— Я не могу принять это, — сказала она. — Я ничего не могу поделать с этим, но принять никогда не смогу.

— Когда налетает гроза, — сказал он, — человек должен бежать в свой шатер или прикрыться. Стоять столбом во время грозы значит только привлечь гром с Неба. Грозы проходят, почтенная госпожа. — Он наклонился к ней. — Мне кажется, вы пришли сюда не только за тем, чтобы попросить поискать учителя для вашего внука. Наверно, вы хотели также набраться у меня мудрости, а я не могу помочь вам.

— Ошибаетесь, ученый канцлер. Вы мудры, а я дура. — Хулан встала. — Вы тратите мудрость на настолько невежественную женщину, что ей остается лишь желать невозможного и скорбеть по поводу деяний человеческих.

113

Когда перестал падать снег и влажная земля покрылась зеленью, хан приготовился покинуть окрестности Самарканда. Кибитки и телеги были связаны друг с другом, лошади, скот и овцы собраны пастухами. Хан и Тулуй поехали во главе армии, а следом женщины в своих кибитках, стада. Влекомые волами платформы с установленными на них шатрами ехали за стадами, замыкали шествие арьергард и тысячи пеших рабов.

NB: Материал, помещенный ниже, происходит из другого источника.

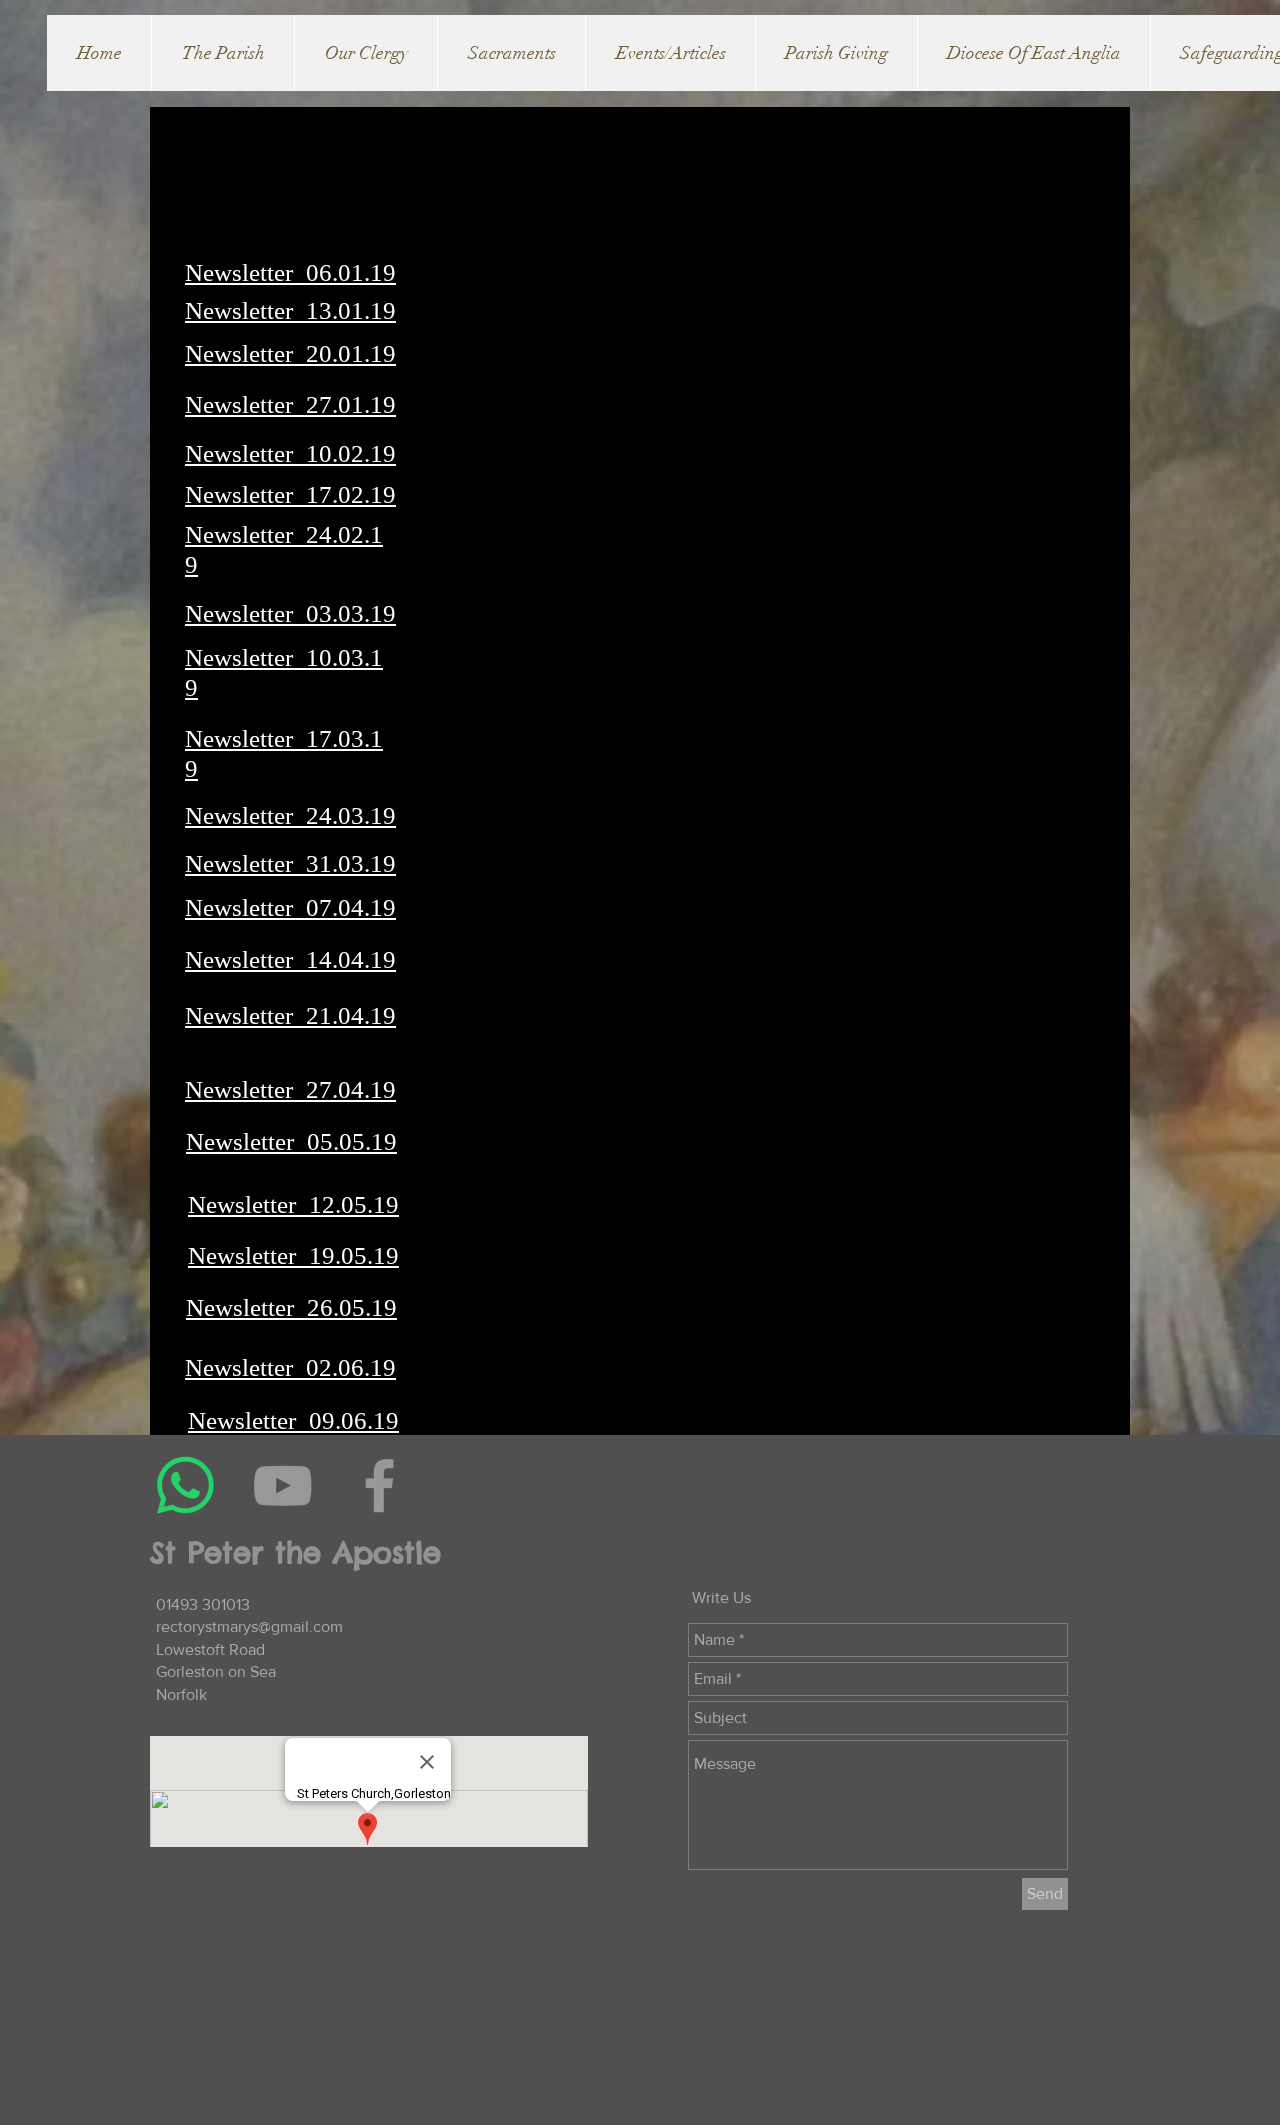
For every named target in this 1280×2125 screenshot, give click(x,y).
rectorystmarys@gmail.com (249, 1626)
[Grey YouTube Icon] (282, 1485)
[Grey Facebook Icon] (379, 1485)
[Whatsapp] (185, 1485)
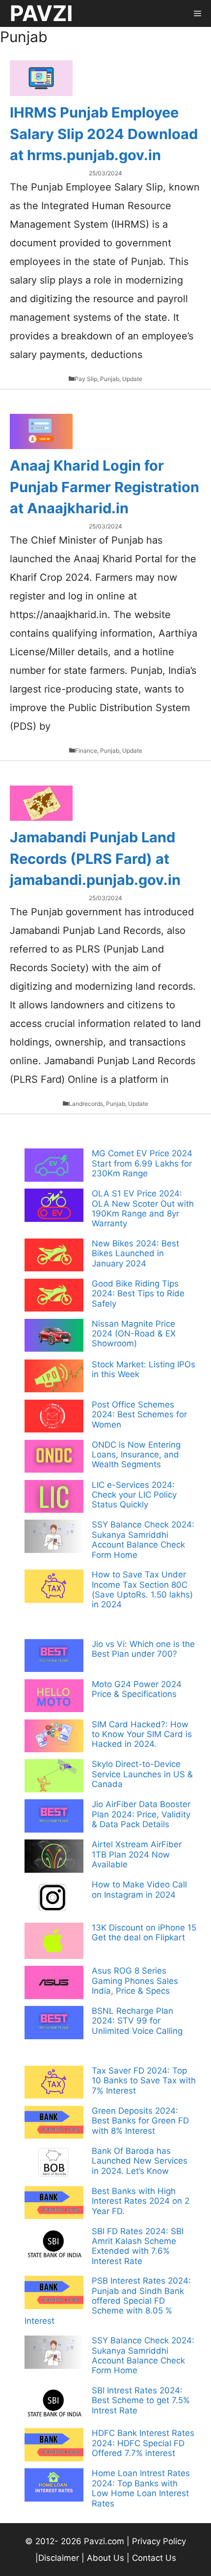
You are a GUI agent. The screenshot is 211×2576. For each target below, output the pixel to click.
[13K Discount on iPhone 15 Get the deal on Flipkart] (54, 1942)
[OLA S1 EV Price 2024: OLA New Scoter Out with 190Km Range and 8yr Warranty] (54, 1206)
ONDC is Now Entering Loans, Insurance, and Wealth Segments (136, 1455)
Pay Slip (86, 378)
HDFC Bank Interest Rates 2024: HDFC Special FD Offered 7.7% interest (143, 2443)
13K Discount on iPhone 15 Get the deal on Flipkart (144, 1932)
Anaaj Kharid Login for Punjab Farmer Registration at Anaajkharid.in (104, 487)
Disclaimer (59, 2558)
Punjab (109, 378)
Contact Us (154, 2558)
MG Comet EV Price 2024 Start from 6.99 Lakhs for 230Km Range (142, 1163)
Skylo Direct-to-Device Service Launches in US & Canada (142, 1774)
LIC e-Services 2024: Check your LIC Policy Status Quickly (134, 1495)
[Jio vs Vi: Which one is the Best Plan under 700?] (54, 1656)
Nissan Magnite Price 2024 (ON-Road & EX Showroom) (134, 1334)
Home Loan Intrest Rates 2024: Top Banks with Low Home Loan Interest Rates (141, 2488)
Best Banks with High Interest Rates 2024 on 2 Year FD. (140, 2201)
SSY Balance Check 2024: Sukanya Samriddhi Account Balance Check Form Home (143, 1539)
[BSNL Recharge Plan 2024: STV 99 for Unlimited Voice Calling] (54, 2023)
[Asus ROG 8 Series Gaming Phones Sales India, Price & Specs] (54, 1983)
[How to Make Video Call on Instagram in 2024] (54, 1899)
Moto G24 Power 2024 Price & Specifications (137, 1689)
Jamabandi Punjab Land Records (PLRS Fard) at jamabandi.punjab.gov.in (95, 858)
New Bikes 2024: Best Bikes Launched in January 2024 (135, 1253)
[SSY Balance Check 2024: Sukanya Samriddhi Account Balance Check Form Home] (54, 1537)
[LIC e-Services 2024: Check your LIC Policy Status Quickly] (54, 1497)
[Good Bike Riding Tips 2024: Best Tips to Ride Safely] (54, 1296)
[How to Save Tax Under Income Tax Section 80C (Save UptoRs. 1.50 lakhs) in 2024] (54, 1587)
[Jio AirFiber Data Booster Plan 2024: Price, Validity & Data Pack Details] (54, 1817)
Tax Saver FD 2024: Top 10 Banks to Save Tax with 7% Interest (144, 2081)
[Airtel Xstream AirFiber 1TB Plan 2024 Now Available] (54, 1857)
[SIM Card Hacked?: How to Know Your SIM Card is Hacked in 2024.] (54, 1737)
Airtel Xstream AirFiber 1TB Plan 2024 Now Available (137, 1854)
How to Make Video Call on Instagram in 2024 (139, 1889)
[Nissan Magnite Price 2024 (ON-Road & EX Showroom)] (54, 1336)
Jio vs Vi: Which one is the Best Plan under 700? (143, 1649)
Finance (86, 750)
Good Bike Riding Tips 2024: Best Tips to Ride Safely (138, 1294)
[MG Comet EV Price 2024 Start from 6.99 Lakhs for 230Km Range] (54, 1166)
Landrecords (86, 1103)
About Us (105, 2558)
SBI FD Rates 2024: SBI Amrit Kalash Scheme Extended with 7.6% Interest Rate (138, 2246)
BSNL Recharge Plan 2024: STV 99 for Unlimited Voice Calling (137, 2021)
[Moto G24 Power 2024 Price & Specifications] (54, 1697)
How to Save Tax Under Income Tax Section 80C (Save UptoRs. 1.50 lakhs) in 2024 (142, 1589)
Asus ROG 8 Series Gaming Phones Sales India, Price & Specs (135, 1981)
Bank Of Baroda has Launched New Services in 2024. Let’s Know (139, 2161)
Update (132, 378)
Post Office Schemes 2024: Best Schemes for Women (139, 1415)
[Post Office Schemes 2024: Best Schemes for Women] (54, 1417)
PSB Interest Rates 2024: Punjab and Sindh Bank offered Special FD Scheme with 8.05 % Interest (108, 2301)
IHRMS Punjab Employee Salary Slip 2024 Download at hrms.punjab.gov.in (104, 134)
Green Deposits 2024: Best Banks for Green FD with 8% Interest (140, 2121)
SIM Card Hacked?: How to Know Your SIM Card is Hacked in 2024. (142, 1734)
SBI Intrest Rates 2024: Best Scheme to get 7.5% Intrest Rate (141, 2400)
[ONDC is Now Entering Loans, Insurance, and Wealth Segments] (54, 1457)
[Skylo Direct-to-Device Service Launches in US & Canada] (54, 1776)
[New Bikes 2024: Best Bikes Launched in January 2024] (54, 1256)
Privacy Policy (159, 2541)
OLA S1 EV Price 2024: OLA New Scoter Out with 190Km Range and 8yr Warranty (143, 1208)
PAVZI (41, 13)
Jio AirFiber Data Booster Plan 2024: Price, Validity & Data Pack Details (141, 1814)
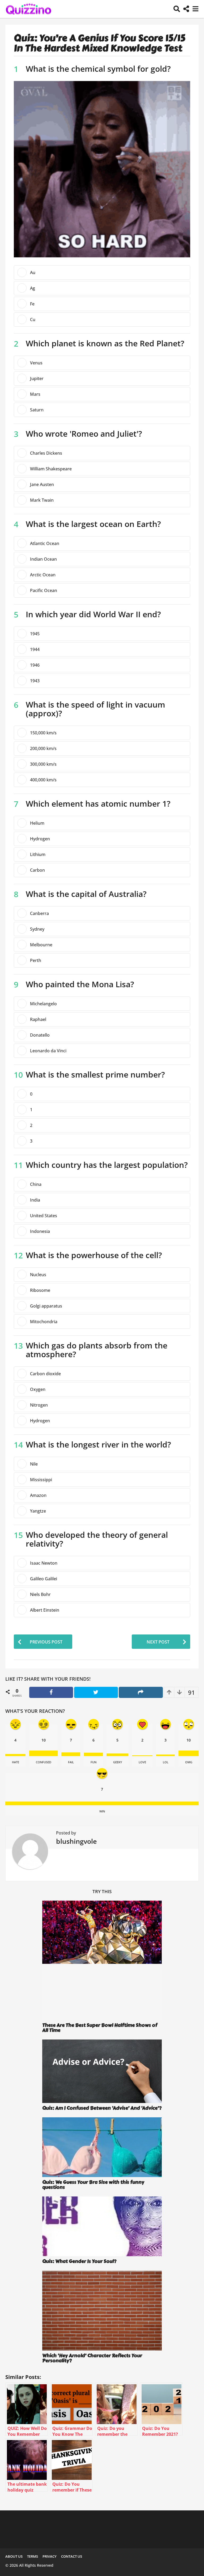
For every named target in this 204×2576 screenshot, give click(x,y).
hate (15, 1762)
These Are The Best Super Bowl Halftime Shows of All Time (99, 2027)
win (102, 1811)
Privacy (49, 2556)
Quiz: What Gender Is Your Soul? (79, 2261)
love (142, 1762)
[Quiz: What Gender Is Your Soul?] (102, 2226)
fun (93, 1762)
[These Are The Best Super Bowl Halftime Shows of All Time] (102, 1960)
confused (43, 1762)
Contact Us (71, 2556)
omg (188, 1762)
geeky (117, 1762)
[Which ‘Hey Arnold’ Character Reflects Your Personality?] (102, 2311)
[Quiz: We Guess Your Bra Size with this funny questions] (102, 2147)
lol (165, 1762)
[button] (176, 9)
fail (71, 1762)
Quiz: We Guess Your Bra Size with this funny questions (93, 2184)
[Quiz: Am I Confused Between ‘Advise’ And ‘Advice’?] (102, 2071)
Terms (32, 2556)
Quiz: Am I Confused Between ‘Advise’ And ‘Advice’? (102, 2108)
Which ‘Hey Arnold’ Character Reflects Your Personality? (92, 2358)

Хулан ехала в одной из первых кибиток. Впереди ехали в строю верховые. Кони, кони — до самого горизонта. Туги и знамена колыхались над тучами пыли.

Вскоре они прибыли в деревню, где миндальные и персиковые деревья у арыка были в цвету. Хулан услышала высокий, пронзительный вопль, а потом увидела толпу женщин и детей, стоявших у дороги. Головы женщин были покрыты тонкими красными и черными платками. Некоторые воздевали руки к Небу, причитая, а другие, стоя на коленях, прижимались лбами к земле. Женщины были из хозяйства шаха Мухаммада. Хан приказал доставить их сюда, чтобы они оплакали погибшую империю и присоединились к другим пленным. Они визжали от отчаяния перед проезжавшими воинами, оплакивая страну, которую они больше никогда не увидят.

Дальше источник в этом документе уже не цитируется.